Modern Vs Old Technology
It's sad and dangerous that newer generation won't even remember technology used to be better, people will soon think that the current disgusting state of technology is the best we can do. That is of course wrong, technology used to be relatively good. It is important we leave here a note on at least a few ways in which old was much, much better.
(INB4 "it was faster and longer on battery etc. because it was simpler" -- yes, that is exactly the point.)
- Old technology was simpler and better engineered with minimum bloat. Fewer incompetent people were present in the field and capitalism wasn't yet pushing as hard on extreme development speed and abuse of the user, products still tried to compete by their quality.

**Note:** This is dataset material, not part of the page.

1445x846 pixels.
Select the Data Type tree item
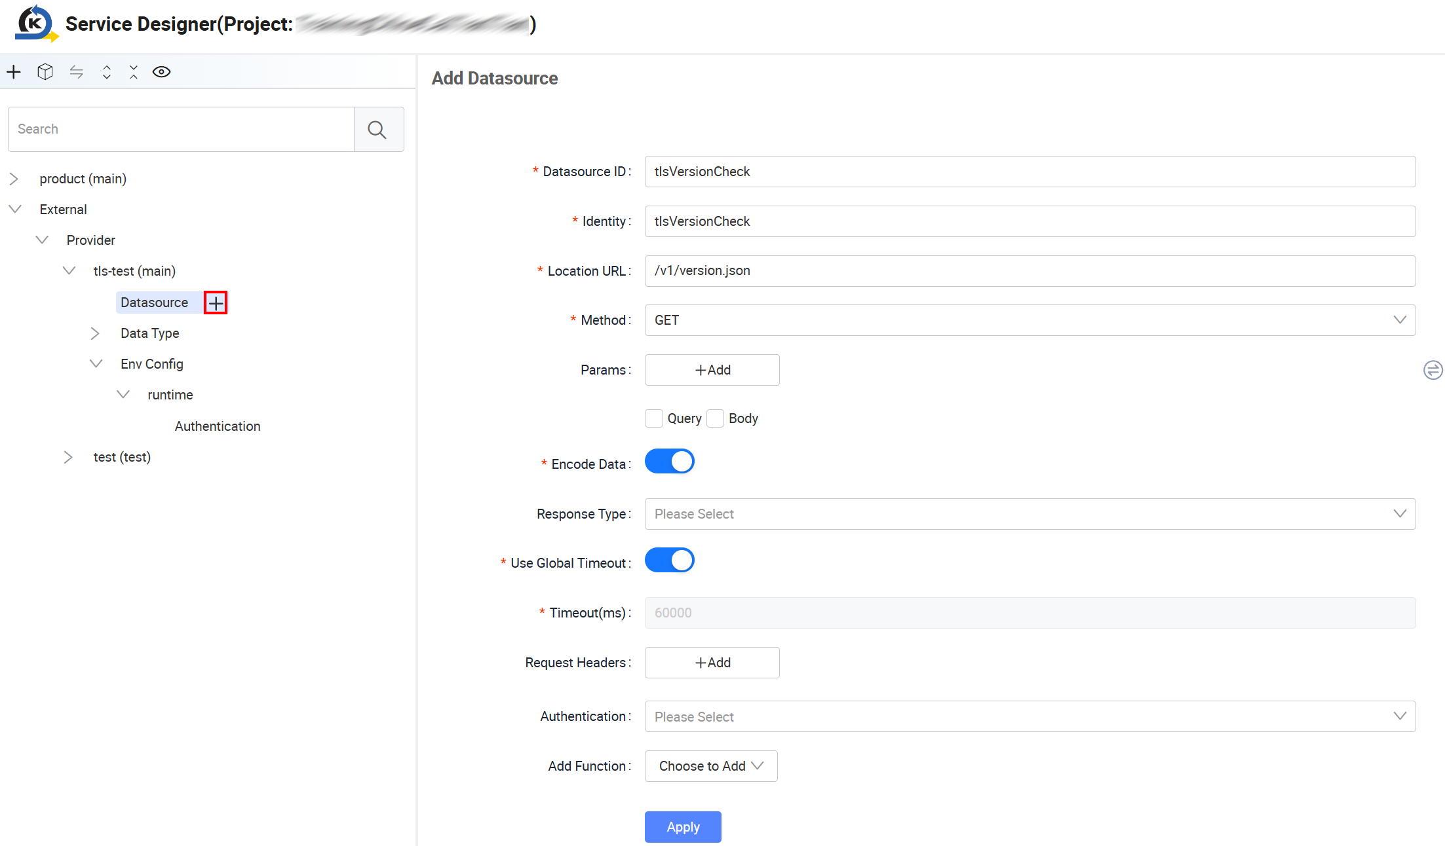click(150, 333)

- Old computers were faster and astronomically more efficient. Computers with a few MHz single-core CPU and under a megabyte of RAM booted faster to DOS than modern computers boot to Windows 10, despite Moore's law (this shittiness is known as Wirth's law). Old tech also reacted faster to input (had shorter input latency/lag), e.g. thanks to shorter input and output processing pipelines. { I've heard this confirmed from John Carmack himself in a talk on his development of VR. ~drummyfish }
- Old devices such as cell phones lasted much, much longer on battery. The old phones such as Nokia 3310 would last long over a week on stand-by.
- Old software was shipped finished, complete and with minimum bugs. Nowadays newly released "apps" and games are normally released unfinished, even in pre-alpha states and even "finished" ones have bugs often rendering the software unsuable (see Cyberpunk 2077, GTA: Definiteve Edition etc.), user is supposed to wait years for fixes (without any guarantees), pay for content or even subscriptions. Old software was difficult or even impossible to patch (e.g. on Gameboy) so it had to work.
- Old tech had minimum malicious features. There wasn't spyware in CPUs, DRM was either absent or primitive, there weren't ads in file explorers, there weren't microtransactions in games, there weren't autoupdates, there weren't psychologically abusive social networks, technology was designed to last, with replaceable parts; not to be consoomed, there was much less censorship.
- Old tech was much easier to repair, modify and customize, thanks to not being so overcomplicated and not containing so many anti-repair "features". Old software wasn't in the cloud which makes it impossible to modify.
- Old tech was much more independent and freedom friendly, did not require Internet connectivity, subscription etc. Thanks to its simplicity and better hackability it was possible for people to partly control their devices, even if the devices were proprietary.
- There was minimum bullshit. True usefulness was more important than killer features and marketing.
- Old tech was simpler and more fun to program, allowing direct access to hardware, not complicating things with OOP and similar shit, and so old programmers were more productive.
- Old "look n feel" of software was objectively better. Just compare the graphics of Doom and any shitty soulless "modern" game.